## ACTION ITEM
The answer must be a single number: how many lines in the entries hold the string "icon".
*** EXTRACTED RECORDS
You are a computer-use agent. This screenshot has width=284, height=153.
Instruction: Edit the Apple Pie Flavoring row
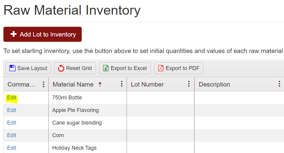coord(12,110)
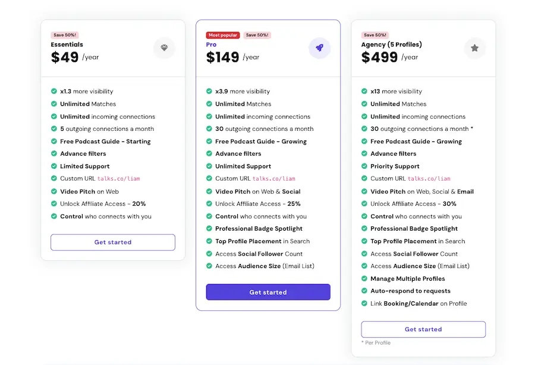Click the Save 50%! badge on Essentials
Screen dimensions: 535x365
click(x=65, y=35)
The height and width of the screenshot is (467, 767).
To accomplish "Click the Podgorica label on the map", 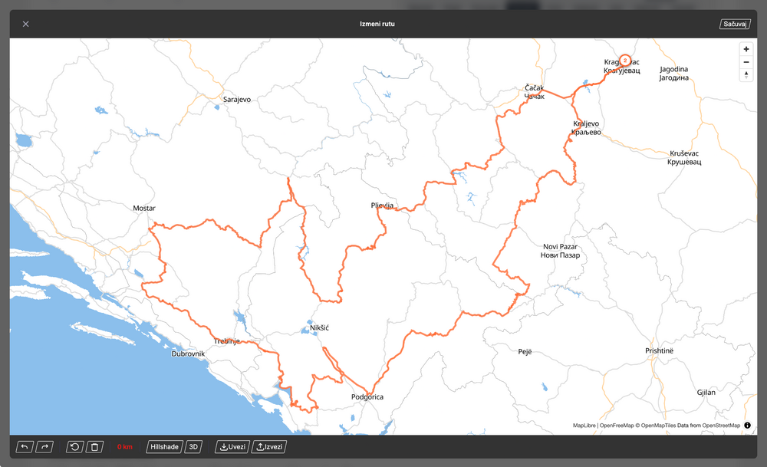I will (x=367, y=397).
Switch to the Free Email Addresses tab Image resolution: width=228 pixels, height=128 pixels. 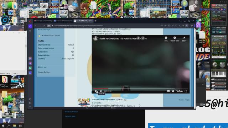click(x=63, y=21)
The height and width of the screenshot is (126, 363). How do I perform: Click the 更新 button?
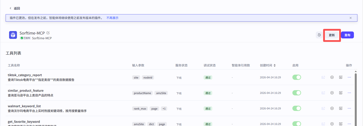click(x=332, y=35)
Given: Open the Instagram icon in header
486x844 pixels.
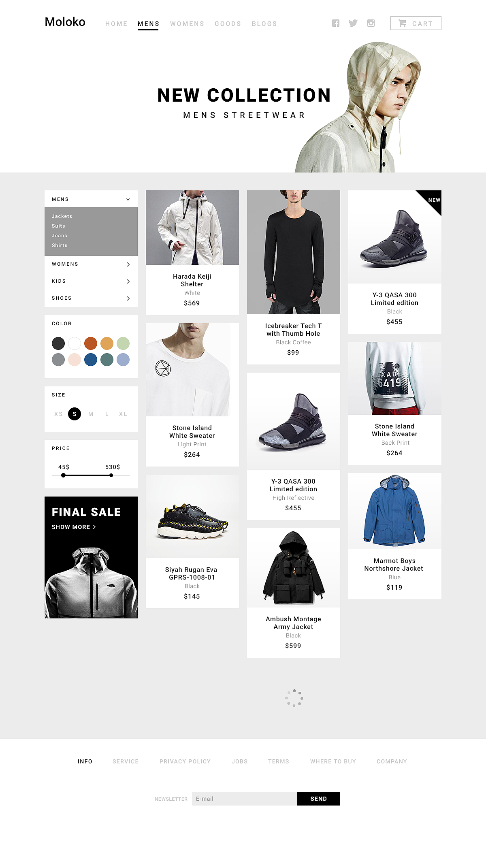Looking at the screenshot, I should 371,23.
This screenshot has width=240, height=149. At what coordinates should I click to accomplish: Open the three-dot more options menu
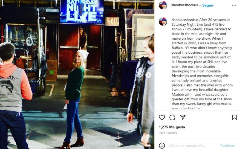234,5
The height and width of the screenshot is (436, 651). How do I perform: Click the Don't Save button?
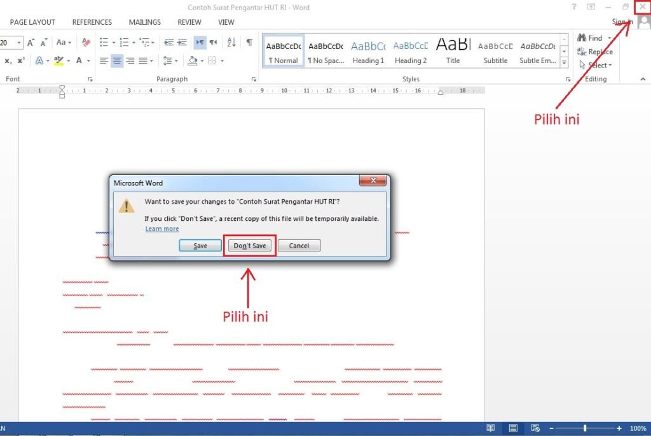(249, 246)
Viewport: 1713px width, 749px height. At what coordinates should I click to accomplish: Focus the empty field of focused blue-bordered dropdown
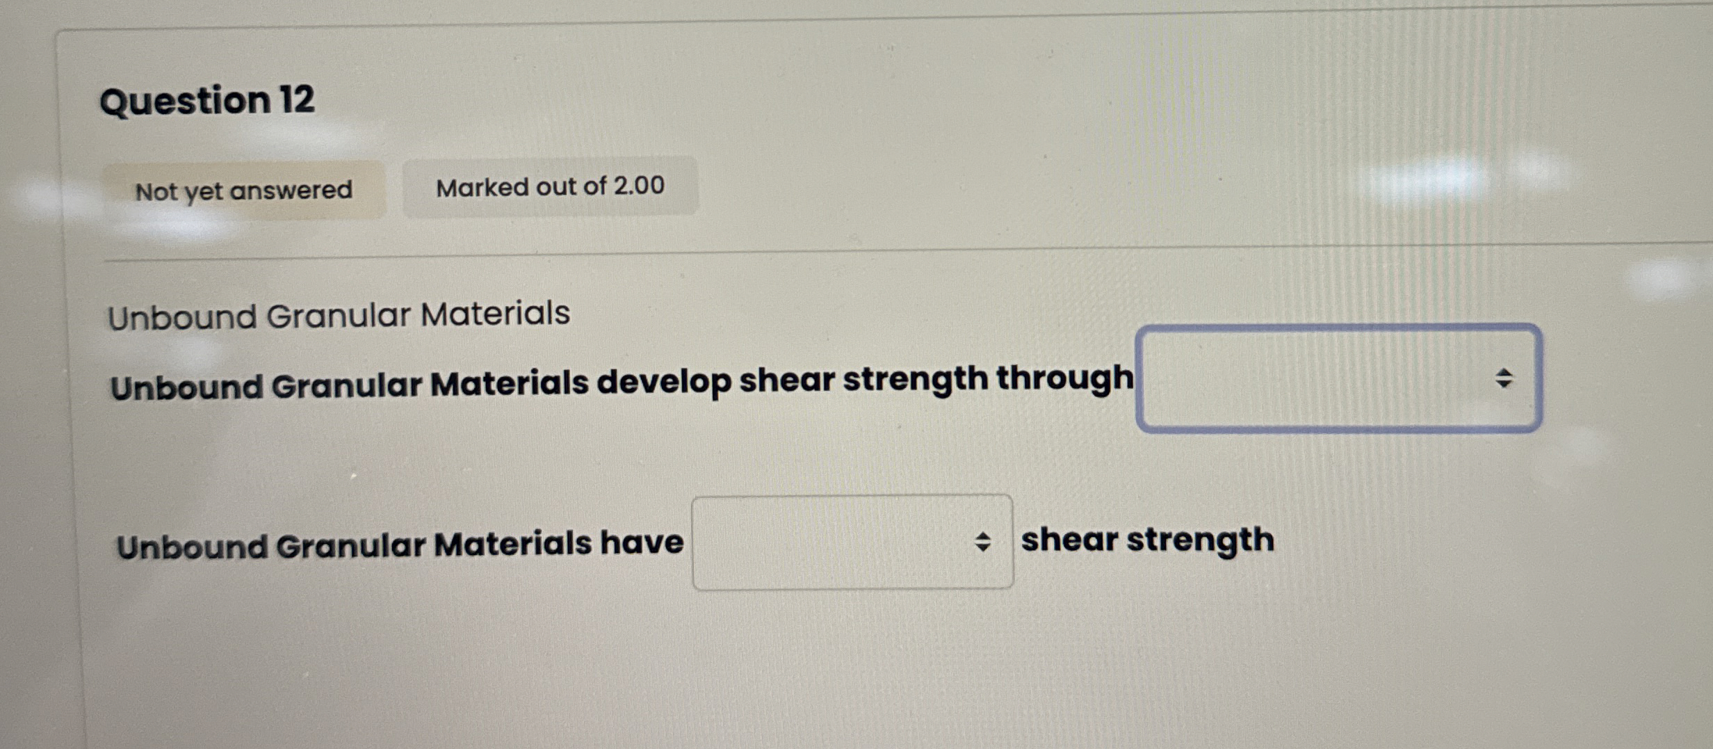(x=1307, y=379)
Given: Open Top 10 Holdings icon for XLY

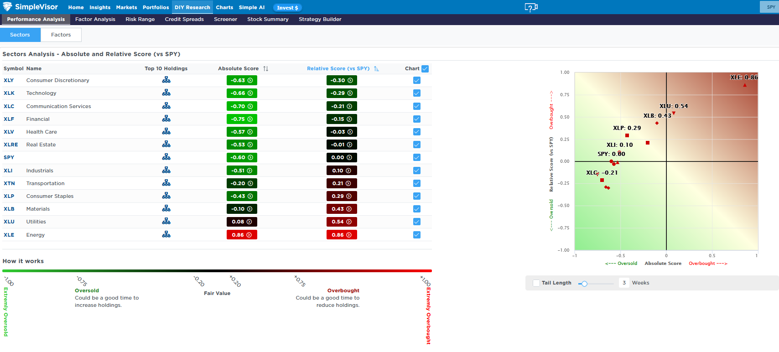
******
## REPLY
2